Blend Weight (default: 33.3) — The slot's relative contribution to the blended composite. Weights auto-normalize across enabled slots. A weight of 0 removes the slot from the blend while keeping its plot and alerts active — that is intentional, not broken.
Pressure Sensitivity (default: 1.50 · range: 0.25–4.0) — Controls how aggressively the participation model classifies each intrabar into strength buckets. Higher values commit bars to strong classifications faster and make neutral bars carry more of the prior classified direction — useful on trending instruments, risky in chop. Lower values preserve more graduated nuance — useful in choppy conditions. At the maximum, the model becomes much more decisive and the graduated bucket behavior flattens out.
Wick Weight (default: 0.20 · range: 0.0–0.50) — Controls how much wick rejection influences the participation score. Increase it on instruments where rejection candles carry real information about absorption or exhaustion. Decrease it where wick noise is common. At the maximum, wick imbalance can override what the body and close position are telling you.
Optional Ticker (default: chart symbol) — Overrides the data source for this slot. Useful for cross-market reads — watching BTC pressure while charting an altcoin, for instance. Choosing a low-volume or delisted ticker will degrade the estimate.
Global settings
Overbought / Oversold Levels (defaults: 70 / -70) — Reference lines and alert thresholds for the upper and lower zones. Tighten for stricter extreme reads. Loosen for a wider working range. Setting both to ±100 duplicates the boundary lines and makes these thresholds meaningless.
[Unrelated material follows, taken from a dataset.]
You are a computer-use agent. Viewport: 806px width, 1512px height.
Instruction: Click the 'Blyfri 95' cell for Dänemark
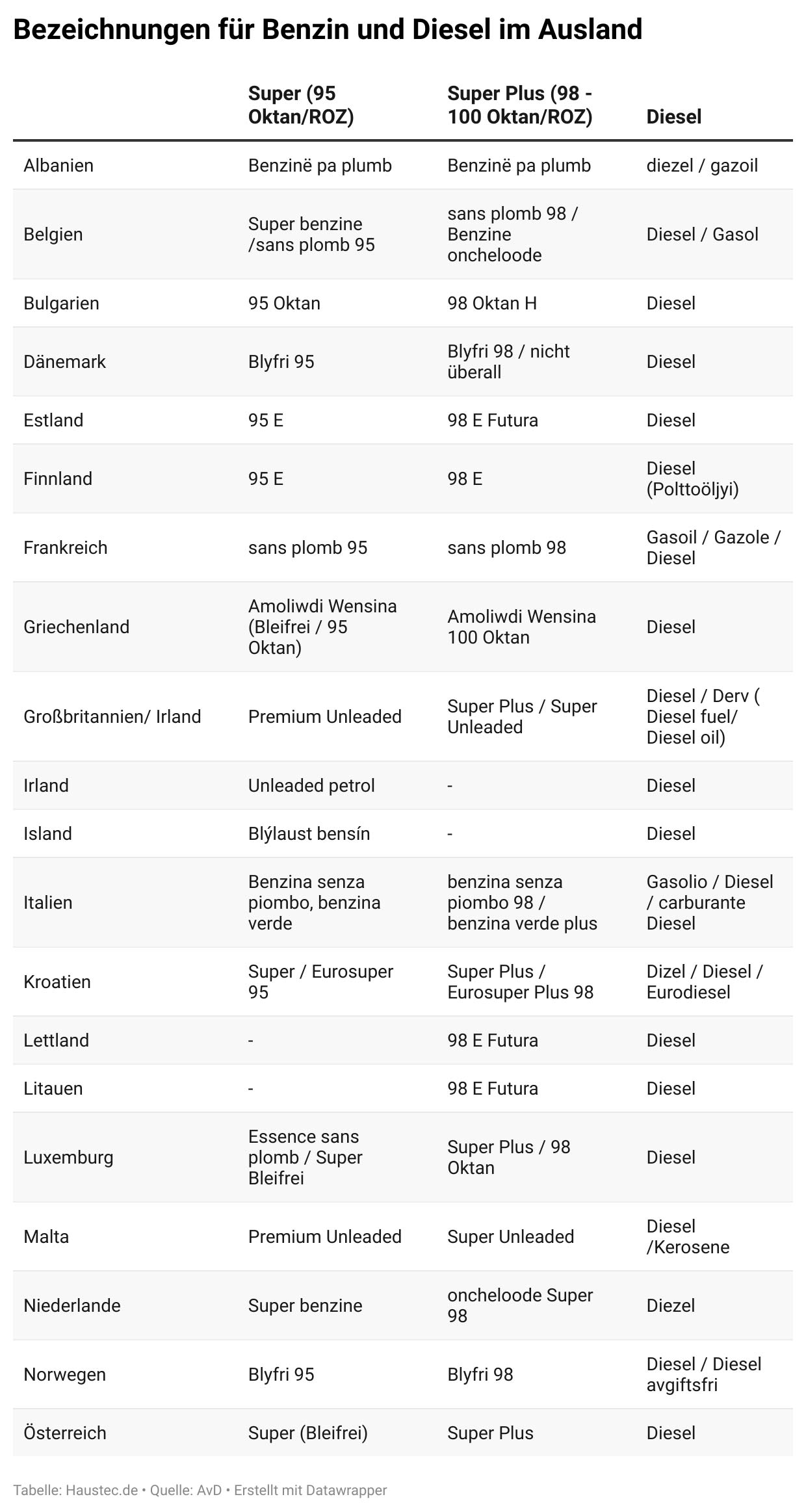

Plot Blended (default: on) — Whether the composite CVD line, Signal line, and regime fill are drawn. Disable when you only want the individual slot reads.
Blended Line Width (default: 3) — Visual thickness of the blended lines. Preference only.
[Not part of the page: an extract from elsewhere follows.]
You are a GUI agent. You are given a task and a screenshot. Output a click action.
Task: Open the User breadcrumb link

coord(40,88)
Enable Master Smoothing (default: off) — Applies a final MA pass to the blended CVD and Signal after weighting. Useful when the composite output is noisier than you need. Heavy master smoothing on top of already-smoothed slots compounds lag — use it deliberately or not at all.
Master MA Type (default: EMA) — Algorithm for master smoothing.
Master Length (default: 3) — Lookback for master smoothing.
On Bar Close? (default: on) — The repaint switch. When enabled, each slot uses the last confirmed higher-timeframe value and historical output is stable. When disabled, the output tracks the current building HTF bar and updates in real time — values will change until that bar closes. That is repainting by design, not a defect. Toggle it on a live chart to verify both behaviors yourself.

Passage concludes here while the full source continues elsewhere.